• Work order: Review the listing and copy each line that holds the word "yellow".

--- START ---

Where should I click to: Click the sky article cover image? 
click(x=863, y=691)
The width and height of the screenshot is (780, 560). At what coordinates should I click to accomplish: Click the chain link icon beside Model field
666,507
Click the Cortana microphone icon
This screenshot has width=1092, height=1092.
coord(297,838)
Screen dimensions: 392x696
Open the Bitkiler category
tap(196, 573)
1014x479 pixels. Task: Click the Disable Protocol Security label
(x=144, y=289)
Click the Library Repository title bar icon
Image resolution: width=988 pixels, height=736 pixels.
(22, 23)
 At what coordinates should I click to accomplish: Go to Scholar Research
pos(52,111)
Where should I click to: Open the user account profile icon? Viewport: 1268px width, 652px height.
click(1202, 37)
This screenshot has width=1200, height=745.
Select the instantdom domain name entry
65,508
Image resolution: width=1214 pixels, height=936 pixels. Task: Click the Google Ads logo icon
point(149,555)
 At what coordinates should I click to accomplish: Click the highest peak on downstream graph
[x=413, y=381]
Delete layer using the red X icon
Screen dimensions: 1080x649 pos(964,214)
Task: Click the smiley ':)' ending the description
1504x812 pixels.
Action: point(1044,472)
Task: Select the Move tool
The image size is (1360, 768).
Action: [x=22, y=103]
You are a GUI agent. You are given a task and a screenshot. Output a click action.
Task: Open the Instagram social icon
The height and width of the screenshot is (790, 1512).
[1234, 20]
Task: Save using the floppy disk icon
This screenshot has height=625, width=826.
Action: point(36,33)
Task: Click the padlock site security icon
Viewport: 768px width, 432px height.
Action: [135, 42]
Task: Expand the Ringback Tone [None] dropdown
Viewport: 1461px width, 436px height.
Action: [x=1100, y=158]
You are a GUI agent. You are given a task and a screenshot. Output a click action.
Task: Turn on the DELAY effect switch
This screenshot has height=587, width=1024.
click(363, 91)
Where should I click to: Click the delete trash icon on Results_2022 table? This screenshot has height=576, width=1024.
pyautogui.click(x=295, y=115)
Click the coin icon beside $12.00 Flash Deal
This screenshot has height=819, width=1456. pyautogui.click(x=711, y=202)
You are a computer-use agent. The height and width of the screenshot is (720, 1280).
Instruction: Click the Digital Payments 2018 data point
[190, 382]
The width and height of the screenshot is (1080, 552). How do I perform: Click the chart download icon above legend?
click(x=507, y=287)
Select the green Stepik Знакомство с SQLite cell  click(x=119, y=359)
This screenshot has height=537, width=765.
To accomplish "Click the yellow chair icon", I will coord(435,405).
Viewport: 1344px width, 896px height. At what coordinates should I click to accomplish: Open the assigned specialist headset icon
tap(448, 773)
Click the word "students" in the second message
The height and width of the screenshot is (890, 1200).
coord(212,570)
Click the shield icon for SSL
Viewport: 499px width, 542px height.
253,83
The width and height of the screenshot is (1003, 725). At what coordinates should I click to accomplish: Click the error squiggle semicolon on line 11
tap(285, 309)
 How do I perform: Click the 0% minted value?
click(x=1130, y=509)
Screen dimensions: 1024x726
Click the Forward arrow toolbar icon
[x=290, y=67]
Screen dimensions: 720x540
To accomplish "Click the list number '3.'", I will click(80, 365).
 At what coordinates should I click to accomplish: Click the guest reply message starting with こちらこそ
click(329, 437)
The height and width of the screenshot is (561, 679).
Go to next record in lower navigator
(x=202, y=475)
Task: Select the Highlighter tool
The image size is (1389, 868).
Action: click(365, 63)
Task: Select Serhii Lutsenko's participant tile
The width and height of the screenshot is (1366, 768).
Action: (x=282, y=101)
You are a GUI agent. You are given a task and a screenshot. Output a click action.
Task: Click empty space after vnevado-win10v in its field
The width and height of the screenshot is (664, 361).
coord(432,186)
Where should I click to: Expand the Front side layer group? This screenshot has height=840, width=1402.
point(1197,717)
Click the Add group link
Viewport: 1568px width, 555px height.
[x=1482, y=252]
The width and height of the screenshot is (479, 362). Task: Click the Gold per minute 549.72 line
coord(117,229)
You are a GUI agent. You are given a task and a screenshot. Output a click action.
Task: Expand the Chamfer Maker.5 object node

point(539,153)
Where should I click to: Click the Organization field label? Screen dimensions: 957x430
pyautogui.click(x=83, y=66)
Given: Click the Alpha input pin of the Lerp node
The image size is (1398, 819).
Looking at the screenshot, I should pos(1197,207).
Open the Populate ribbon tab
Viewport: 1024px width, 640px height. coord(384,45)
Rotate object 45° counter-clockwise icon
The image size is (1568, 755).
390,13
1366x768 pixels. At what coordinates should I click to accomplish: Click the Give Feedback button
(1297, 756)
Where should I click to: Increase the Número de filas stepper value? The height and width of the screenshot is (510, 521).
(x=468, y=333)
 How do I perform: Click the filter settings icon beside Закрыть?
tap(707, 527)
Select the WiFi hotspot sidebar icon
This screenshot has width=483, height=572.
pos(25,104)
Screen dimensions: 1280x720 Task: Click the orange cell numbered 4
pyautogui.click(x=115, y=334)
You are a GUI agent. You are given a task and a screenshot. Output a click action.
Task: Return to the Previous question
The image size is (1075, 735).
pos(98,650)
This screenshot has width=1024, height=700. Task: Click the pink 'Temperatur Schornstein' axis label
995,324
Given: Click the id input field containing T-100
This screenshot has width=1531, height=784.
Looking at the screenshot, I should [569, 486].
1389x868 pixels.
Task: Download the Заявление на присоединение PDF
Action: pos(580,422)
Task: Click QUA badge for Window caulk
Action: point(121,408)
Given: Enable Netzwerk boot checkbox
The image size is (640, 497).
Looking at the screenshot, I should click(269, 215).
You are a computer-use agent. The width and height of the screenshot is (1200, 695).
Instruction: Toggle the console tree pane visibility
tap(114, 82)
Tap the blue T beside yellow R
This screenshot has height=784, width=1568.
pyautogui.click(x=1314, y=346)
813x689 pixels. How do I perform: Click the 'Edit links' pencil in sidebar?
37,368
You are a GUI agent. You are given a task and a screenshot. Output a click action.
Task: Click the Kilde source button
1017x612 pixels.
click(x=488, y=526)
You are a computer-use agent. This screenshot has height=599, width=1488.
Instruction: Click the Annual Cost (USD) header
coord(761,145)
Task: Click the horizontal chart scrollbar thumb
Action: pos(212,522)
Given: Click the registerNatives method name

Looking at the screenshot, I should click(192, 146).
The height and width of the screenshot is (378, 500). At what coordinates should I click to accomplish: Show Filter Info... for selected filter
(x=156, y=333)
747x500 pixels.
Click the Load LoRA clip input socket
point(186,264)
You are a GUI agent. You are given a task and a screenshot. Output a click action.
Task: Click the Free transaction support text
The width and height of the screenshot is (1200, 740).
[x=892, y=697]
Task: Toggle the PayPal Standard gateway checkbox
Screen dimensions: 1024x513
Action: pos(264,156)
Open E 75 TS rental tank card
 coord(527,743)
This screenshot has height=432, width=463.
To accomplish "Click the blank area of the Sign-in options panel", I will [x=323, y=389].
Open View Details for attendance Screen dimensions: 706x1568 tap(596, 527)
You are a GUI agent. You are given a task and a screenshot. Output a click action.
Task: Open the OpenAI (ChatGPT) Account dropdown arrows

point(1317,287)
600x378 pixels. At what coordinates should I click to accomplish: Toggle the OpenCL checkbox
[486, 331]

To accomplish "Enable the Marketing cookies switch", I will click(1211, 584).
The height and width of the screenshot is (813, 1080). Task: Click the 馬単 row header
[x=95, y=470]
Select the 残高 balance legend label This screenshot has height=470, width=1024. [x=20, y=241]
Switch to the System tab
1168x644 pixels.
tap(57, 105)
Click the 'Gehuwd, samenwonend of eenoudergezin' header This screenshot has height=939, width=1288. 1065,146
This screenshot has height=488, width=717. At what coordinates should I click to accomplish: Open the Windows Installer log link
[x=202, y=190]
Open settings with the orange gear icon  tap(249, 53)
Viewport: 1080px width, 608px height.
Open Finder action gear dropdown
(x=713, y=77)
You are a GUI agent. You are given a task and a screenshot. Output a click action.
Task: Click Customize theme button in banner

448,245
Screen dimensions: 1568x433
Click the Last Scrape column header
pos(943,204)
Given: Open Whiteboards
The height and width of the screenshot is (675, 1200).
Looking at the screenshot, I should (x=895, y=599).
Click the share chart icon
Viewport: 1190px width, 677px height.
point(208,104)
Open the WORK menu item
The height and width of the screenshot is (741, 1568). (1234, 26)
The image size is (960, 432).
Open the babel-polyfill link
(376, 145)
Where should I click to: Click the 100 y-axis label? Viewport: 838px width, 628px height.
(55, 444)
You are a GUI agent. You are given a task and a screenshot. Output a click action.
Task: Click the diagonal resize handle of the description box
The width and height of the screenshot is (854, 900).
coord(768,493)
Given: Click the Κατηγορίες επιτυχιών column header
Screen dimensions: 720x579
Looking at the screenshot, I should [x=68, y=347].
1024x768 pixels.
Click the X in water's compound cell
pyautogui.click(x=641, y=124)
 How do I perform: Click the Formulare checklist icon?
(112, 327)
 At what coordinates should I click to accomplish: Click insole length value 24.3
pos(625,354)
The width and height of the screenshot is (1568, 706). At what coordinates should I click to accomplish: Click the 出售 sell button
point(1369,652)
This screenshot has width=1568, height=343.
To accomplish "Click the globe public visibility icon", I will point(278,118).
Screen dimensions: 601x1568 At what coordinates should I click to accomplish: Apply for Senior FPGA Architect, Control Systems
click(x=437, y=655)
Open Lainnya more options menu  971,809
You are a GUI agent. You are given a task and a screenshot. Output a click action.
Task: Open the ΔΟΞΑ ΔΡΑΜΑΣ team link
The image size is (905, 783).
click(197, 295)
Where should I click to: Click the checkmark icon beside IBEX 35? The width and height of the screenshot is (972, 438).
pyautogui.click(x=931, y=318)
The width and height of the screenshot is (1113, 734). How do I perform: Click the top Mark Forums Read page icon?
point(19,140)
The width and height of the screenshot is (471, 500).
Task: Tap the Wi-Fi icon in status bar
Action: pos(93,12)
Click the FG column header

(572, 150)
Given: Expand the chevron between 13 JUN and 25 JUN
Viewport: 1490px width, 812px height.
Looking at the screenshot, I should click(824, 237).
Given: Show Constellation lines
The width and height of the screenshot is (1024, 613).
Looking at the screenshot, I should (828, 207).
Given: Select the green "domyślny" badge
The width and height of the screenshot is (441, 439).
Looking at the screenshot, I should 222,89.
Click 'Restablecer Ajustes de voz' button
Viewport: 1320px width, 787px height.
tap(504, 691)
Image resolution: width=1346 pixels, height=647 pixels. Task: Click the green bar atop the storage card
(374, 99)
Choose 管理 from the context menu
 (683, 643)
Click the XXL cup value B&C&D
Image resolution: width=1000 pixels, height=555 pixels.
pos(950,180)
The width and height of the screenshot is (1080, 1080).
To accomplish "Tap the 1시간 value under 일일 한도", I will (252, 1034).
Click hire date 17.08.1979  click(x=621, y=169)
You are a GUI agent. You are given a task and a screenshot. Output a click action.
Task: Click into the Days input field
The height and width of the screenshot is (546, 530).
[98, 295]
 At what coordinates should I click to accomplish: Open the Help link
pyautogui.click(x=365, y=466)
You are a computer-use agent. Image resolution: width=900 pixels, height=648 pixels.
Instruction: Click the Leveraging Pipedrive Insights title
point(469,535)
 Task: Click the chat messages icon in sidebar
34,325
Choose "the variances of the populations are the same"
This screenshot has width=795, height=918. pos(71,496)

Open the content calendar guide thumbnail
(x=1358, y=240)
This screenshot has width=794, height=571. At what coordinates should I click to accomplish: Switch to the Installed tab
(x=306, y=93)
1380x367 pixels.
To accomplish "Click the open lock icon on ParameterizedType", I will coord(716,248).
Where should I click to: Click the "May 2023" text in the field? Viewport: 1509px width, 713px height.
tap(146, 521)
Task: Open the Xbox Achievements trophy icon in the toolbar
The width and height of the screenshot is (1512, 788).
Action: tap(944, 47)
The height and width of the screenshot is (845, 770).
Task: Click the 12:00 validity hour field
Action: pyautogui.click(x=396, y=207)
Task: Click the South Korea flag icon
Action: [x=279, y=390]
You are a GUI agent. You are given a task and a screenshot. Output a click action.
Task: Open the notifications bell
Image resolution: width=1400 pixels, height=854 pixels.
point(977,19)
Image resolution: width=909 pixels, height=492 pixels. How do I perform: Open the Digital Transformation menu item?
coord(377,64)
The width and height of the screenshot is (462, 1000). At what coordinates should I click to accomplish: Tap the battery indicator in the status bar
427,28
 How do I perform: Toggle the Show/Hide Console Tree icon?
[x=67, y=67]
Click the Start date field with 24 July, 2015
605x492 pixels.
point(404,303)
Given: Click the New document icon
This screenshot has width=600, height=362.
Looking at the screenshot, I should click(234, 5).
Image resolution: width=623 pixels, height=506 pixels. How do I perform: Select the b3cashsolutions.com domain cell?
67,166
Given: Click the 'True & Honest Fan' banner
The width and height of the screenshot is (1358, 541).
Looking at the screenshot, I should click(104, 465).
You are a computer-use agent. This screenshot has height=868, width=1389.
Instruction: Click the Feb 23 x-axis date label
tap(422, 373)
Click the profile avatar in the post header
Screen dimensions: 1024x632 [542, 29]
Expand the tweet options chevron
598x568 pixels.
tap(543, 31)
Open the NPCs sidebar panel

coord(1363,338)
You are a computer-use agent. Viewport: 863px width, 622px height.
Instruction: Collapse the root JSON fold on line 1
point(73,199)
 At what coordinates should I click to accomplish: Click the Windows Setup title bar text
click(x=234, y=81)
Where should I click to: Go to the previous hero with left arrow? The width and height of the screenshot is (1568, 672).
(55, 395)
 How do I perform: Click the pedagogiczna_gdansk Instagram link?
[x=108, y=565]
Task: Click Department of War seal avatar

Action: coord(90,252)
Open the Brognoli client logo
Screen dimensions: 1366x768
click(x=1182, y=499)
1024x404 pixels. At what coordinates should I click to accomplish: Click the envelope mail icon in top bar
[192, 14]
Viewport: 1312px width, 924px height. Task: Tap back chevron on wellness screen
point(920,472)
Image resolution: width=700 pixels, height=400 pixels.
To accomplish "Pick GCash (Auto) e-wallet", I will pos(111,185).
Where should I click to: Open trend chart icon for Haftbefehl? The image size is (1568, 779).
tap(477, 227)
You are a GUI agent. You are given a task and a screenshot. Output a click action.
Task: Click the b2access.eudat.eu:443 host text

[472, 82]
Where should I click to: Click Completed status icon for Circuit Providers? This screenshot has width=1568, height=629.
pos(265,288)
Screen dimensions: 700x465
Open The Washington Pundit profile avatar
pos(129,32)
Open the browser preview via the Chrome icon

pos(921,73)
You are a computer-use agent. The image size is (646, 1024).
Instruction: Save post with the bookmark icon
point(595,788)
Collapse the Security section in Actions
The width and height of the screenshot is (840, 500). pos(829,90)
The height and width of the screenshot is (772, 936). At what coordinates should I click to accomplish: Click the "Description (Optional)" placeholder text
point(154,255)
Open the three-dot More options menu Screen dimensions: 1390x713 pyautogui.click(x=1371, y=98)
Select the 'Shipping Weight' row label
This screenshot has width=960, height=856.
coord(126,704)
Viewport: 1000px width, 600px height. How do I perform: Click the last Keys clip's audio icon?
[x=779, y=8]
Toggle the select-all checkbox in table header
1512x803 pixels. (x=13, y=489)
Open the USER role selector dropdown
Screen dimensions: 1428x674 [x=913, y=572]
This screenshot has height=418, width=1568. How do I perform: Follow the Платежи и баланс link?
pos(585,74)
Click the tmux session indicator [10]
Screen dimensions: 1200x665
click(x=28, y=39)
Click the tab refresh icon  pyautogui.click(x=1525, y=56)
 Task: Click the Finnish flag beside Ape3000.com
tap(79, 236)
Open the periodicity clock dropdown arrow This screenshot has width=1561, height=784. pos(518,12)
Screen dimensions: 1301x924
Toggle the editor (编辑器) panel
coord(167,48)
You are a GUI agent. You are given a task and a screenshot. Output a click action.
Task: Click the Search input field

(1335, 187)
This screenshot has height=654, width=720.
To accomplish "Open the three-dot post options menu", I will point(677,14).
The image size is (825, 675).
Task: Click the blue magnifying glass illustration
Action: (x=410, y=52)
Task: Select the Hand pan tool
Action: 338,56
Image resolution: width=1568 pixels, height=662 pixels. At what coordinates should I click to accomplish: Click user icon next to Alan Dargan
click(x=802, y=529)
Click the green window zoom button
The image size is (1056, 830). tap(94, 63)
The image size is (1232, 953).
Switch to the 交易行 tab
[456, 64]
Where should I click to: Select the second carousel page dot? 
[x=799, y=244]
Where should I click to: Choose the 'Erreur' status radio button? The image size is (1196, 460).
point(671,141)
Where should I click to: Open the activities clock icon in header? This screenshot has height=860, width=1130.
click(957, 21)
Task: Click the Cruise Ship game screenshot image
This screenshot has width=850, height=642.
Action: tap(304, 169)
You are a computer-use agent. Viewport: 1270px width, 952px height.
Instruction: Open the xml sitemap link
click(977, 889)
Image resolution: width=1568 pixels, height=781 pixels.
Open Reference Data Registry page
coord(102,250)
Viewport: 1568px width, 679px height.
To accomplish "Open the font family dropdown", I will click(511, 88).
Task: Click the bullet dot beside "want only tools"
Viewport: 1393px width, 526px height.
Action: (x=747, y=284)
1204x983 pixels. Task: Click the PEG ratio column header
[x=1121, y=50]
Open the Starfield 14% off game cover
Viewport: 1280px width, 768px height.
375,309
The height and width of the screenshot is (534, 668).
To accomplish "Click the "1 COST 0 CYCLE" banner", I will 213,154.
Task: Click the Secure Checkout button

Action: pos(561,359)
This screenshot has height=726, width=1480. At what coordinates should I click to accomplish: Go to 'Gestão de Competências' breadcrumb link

--- END ---

• Response:
To accomplish "Click the yellow chair icon", I will coord(435,405).
Tap the blue T beside yellow R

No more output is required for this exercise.